─── DATENSÄTZE ───

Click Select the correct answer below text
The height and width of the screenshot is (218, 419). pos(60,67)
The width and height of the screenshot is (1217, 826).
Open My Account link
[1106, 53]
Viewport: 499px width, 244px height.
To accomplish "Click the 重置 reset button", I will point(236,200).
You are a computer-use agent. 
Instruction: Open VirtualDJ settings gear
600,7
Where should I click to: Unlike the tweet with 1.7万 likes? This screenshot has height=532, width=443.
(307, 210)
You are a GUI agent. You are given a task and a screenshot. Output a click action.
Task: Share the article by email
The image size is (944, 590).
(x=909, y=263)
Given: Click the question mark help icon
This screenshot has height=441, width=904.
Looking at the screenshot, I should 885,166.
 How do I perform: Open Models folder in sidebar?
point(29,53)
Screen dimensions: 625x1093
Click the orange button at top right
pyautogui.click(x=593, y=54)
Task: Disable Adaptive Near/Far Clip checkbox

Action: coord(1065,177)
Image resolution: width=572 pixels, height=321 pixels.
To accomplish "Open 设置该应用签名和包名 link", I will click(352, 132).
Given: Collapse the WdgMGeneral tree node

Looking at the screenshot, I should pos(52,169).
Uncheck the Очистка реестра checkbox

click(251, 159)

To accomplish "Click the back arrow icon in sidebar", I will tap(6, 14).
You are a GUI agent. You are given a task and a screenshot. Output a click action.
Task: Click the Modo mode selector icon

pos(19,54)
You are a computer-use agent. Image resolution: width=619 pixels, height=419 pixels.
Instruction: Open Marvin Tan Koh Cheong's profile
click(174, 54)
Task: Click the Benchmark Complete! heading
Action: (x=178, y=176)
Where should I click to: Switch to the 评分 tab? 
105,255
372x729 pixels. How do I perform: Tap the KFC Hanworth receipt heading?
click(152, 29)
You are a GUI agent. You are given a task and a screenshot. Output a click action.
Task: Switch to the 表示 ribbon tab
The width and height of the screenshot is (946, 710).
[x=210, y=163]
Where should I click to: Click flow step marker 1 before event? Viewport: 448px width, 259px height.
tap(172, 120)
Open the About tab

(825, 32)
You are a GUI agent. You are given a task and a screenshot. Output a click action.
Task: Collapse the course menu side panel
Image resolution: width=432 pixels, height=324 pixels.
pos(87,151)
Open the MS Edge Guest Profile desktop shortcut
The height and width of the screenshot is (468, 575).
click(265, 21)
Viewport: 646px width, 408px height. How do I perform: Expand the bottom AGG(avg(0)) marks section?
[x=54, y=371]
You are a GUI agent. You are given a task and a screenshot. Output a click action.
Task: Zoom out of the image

───

**AUFGABENSTELLUNG**
Gib alle Zeilen der Datensätze zurück, in denen das Wort „will“ vorkommt.

**LÖSUNG**
To accomplish "Click the 重置 reset button", I will point(236,200).
To accomplish "Open 设置该应用签名和包名 link", I will click(352, 132).
To accomplish "Click the back arrow icon in sidebar", I will tap(6, 14).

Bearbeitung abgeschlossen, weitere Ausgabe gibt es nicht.